** Records for this task follows **

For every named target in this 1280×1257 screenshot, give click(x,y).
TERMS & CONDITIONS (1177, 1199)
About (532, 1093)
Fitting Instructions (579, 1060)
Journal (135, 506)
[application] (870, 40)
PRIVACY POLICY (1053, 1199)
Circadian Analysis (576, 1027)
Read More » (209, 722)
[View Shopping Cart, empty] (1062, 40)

** End of Records for this task **
** Records for this task follows **

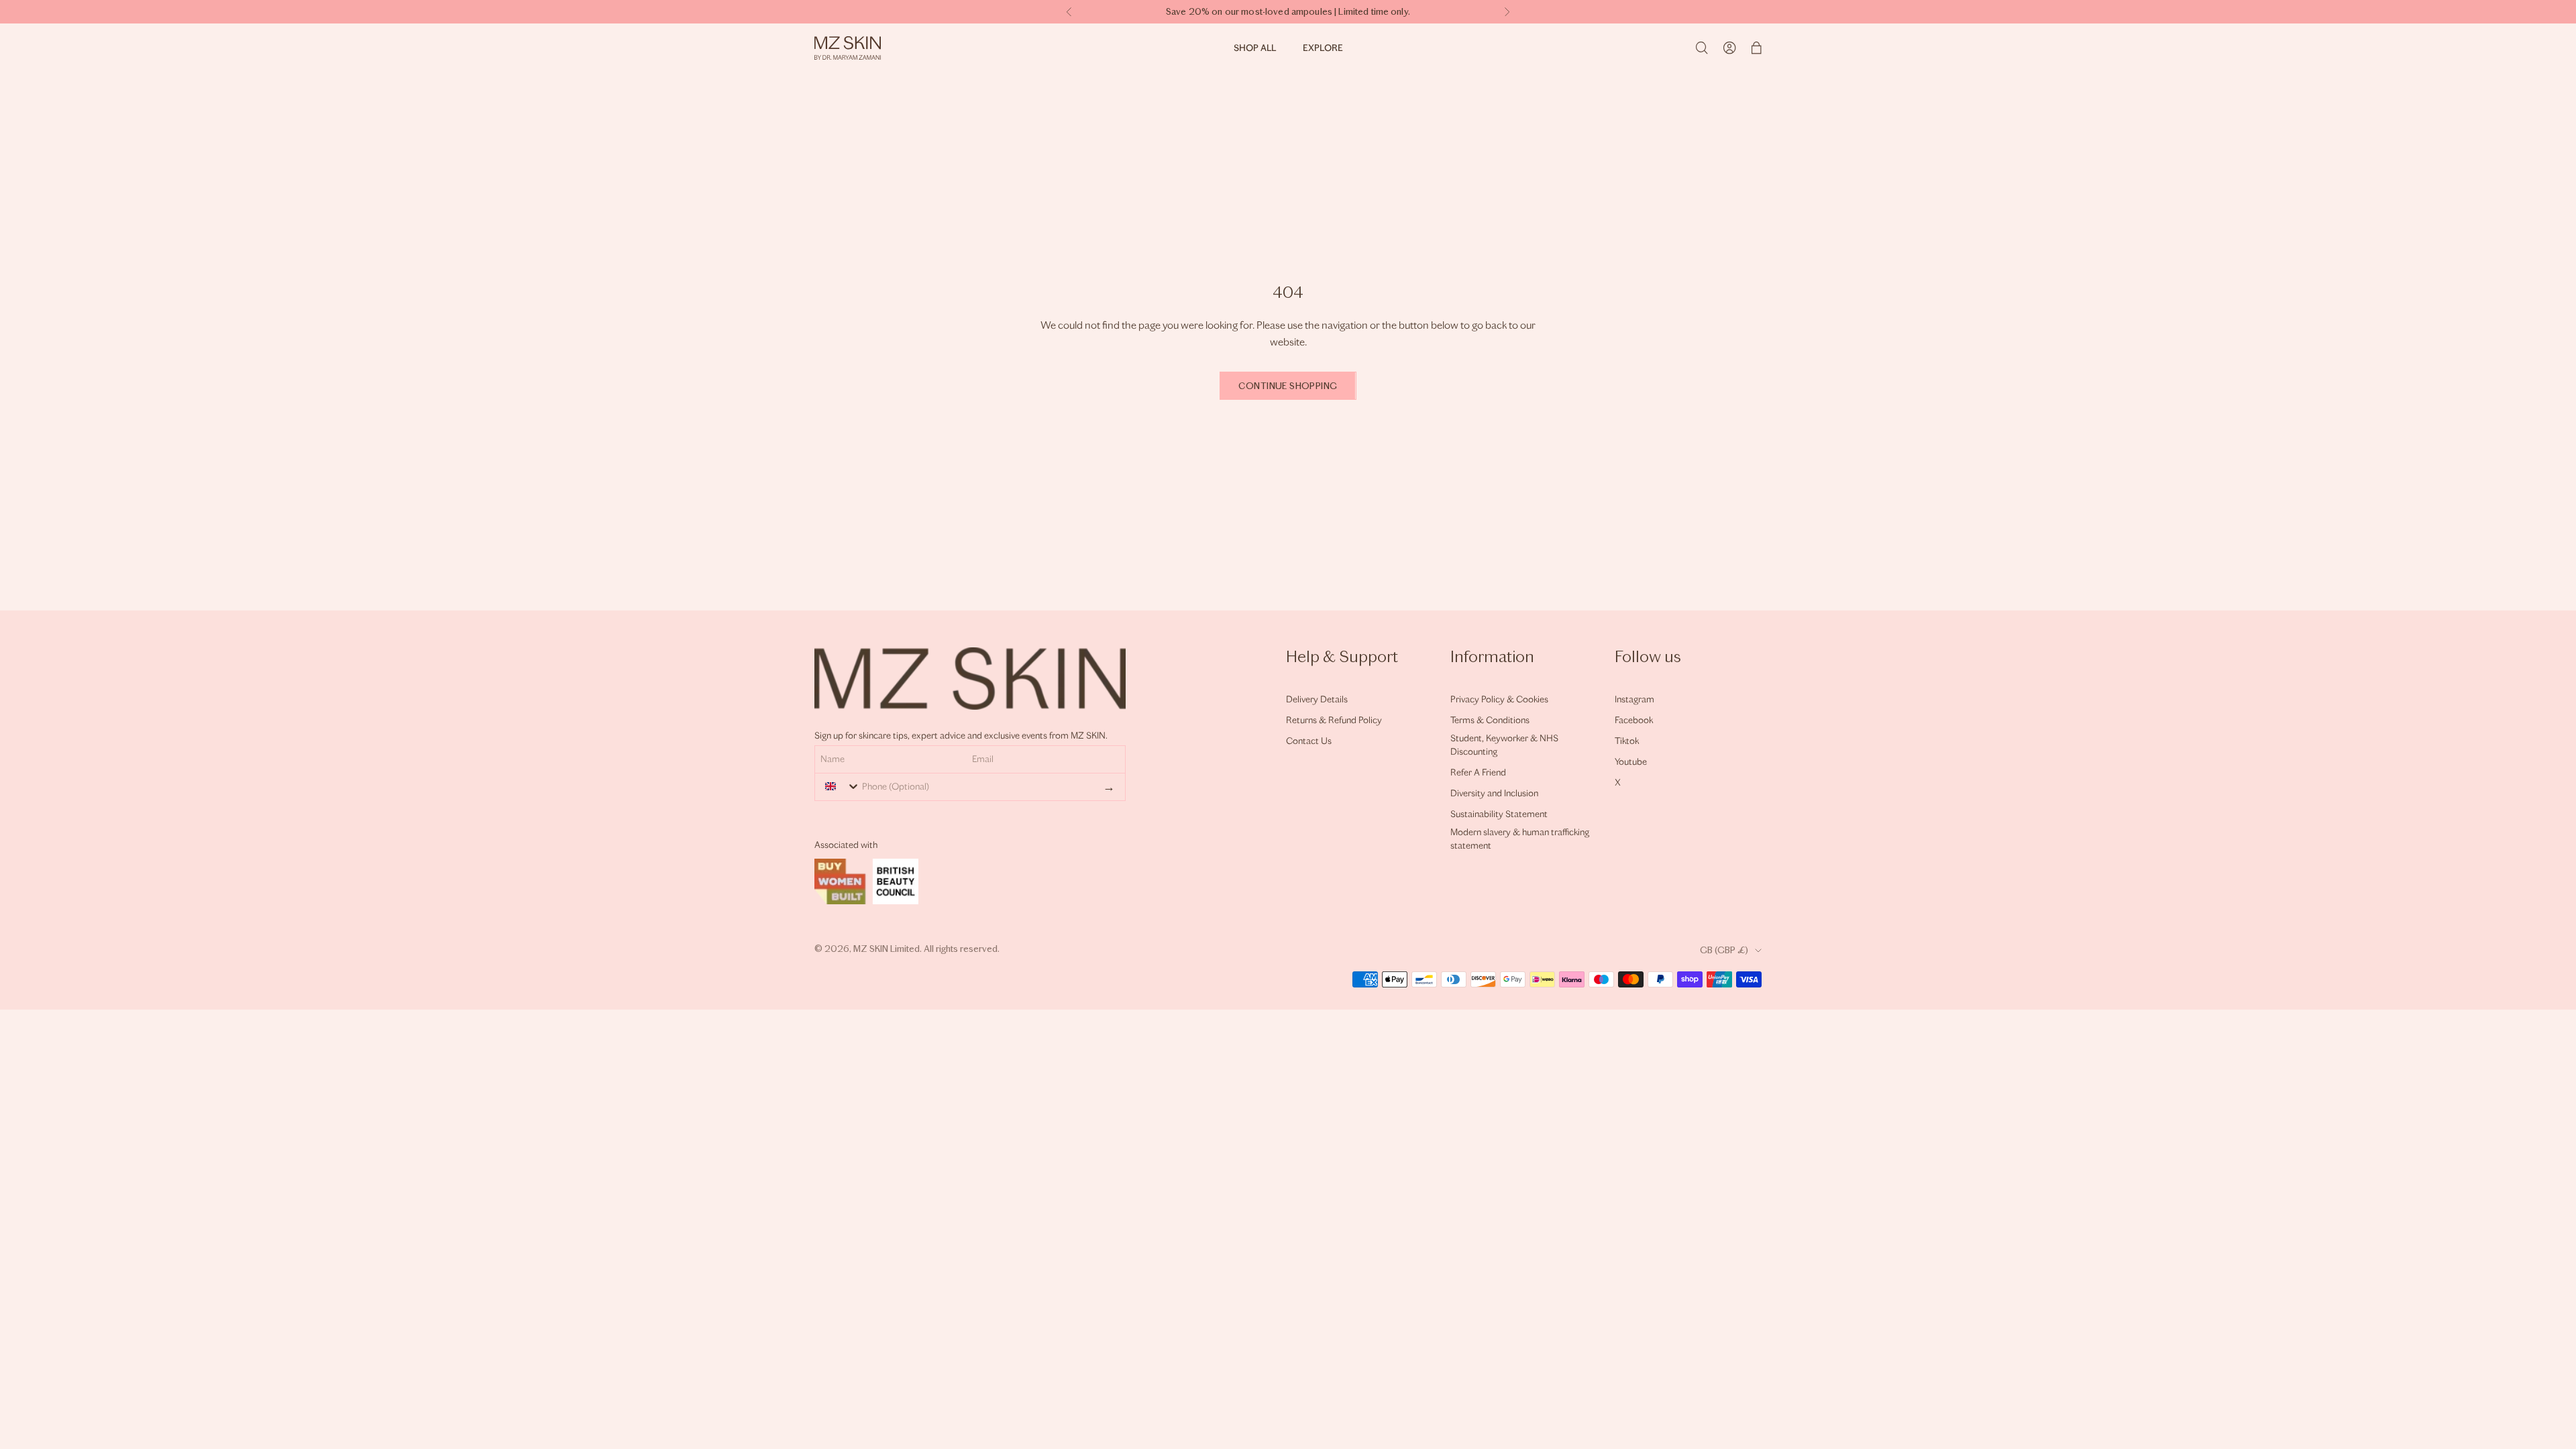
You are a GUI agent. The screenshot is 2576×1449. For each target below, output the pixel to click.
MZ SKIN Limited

** End of Records for this task **

→ **Task objective**:
What is needed is a verbatim copy of every line in the records above from the one containing "For every named" down to the one containing "[View Shopping Cart, empty] (1062, 40)", both included, and nothing more.

→ **Exercise solution**:
For every named target in this 1280×1257 screenshot, give click(x,y).
TERMS & CONDITIONS (1177, 1199)
About (532, 1093)
Fitting Instructions (579, 1060)
Journal (135, 506)
[application] (870, 40)
PRIVACY POLICY (1053, 1199)
Circadian Analysis (576, 1027)
Read More » (209, 722)
[View Shopping Cart, empty] (1062, 40)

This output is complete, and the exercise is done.